* **Data for the task**
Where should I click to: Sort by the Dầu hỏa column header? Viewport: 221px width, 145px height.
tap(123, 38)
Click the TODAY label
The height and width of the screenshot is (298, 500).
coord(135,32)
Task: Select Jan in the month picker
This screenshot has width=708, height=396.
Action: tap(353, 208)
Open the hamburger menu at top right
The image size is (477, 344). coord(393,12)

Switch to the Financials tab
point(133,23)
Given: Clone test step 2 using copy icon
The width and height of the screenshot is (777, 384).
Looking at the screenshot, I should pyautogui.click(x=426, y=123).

...

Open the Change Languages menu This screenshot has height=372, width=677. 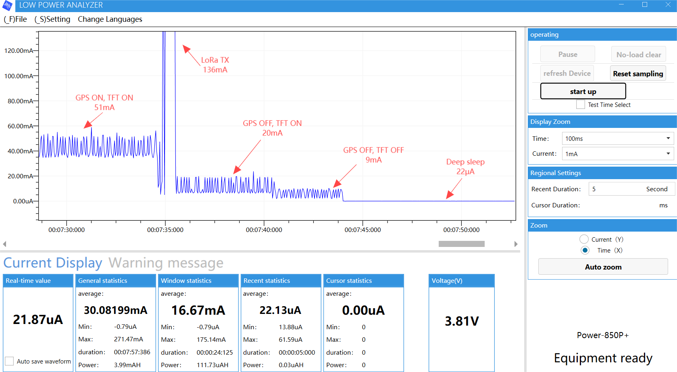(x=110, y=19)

* * *

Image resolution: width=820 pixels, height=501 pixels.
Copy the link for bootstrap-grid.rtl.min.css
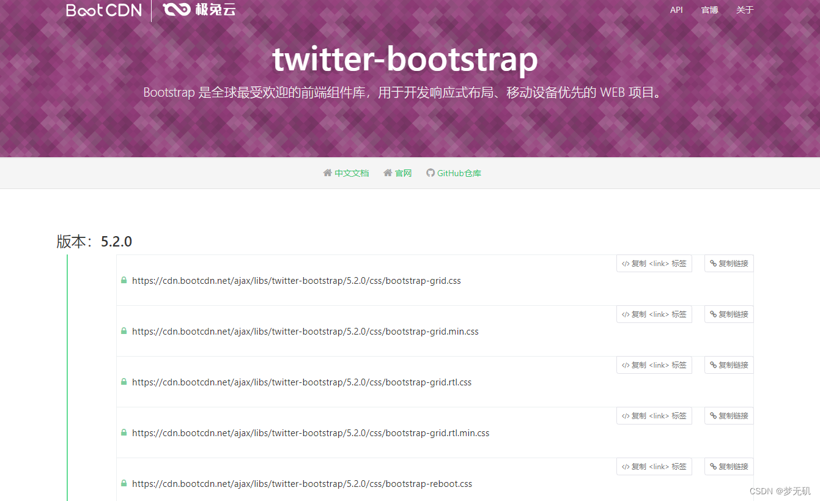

* **Work required**
Among the records above, repeat exactly the line with "Where should I", the line with "Task: Select Jan in the month picker", and every line in between, and only those.

* **Finished task**
Where should I click to: Sort by the Dầu hỏa column header? Viewport: 221px width, 145px height.
tap(123, 38)
Click the TODAY label
The height and width of the screenshot is (298, 500).
coord(135,32)
Task: Select Jan in the month picker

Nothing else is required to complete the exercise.